You also have to look at several other reasons for Mick's decision to leave the Stones.. Taylor was a young artist who wanted to improve as a player and sitting around not playing wasn't going to cut it. That was part of another reason -- he was a much better player than anybody else in the Stones - and playing three chord rock songs wasn't going to help him improve as an artist. Even while a member of the Stones he was jamming with Jack Bruce and they were talking about working together and which is what he eventually did when he quit the Stones. But Bruce basically used him for a tour to promote his own work and the idea of a real group creating new music together never happened.

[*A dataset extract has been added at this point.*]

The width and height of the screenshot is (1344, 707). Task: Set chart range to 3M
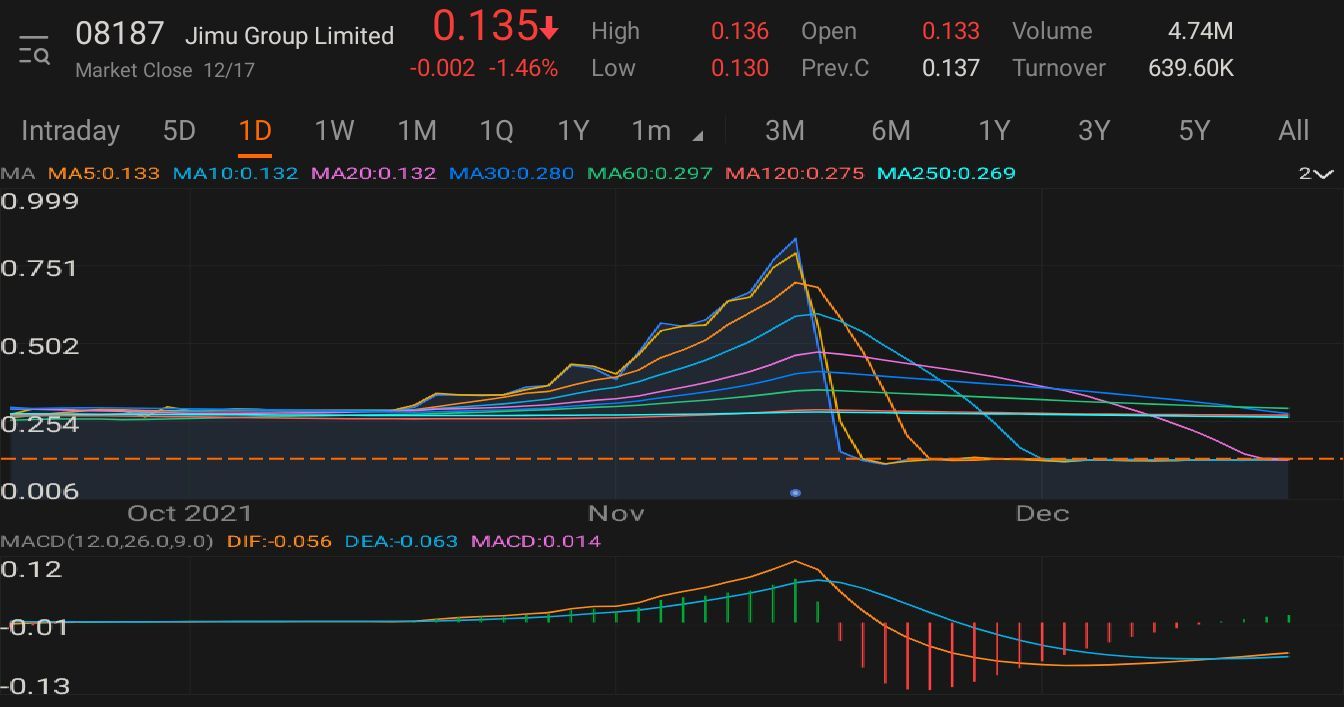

Taylor hadn't been with the Stones when they 'made it' and thus never felt like a true member and never assumed he'd spend the rest of his career with the band. For those who saw the band during the tours of 72 and 73 or have heard bootleg copies of those concerts, it was obvious Taylor was playing at a level the rest of the band couldn't hope to achieve. And that had to be very boring for him. I don't think looking forward to 40 more years of playing Bitch, Brown Sugar and Midnight Rambler every time he stepped on a stage was a pleasant thought for him, From the vantage point of today, one could say he made a mistake, but I personally don't think he did. He's created some incredible music since he left the Stones while the Stones sank into a mediocrity that is truly depressing to those of us who were big fans of theirs from 64 to 74. People who see them now and rave about them have no idea what that band was capable of. The whole band should have hung it up when Wyman did. And in truth, the Stones as a band capable of making artistic statements and exciting cutting edge rock died the day Taylor left. Wood is a sorry substitute and Richards isn't close to the player he was before his heroin addiction problems. If you judge artistic success by money only, you could say he made a mistake, but it would mainly prove you don't know what is truly important to someone who has a true artists's temperament. The fact the Stones were willing to sink to what they became rather than give their best player the proper credit due to him, and haven't bothered to rectify that injustice in the 35 years since is an enormous blot on their legacy in my opinion."
Mike Cormany.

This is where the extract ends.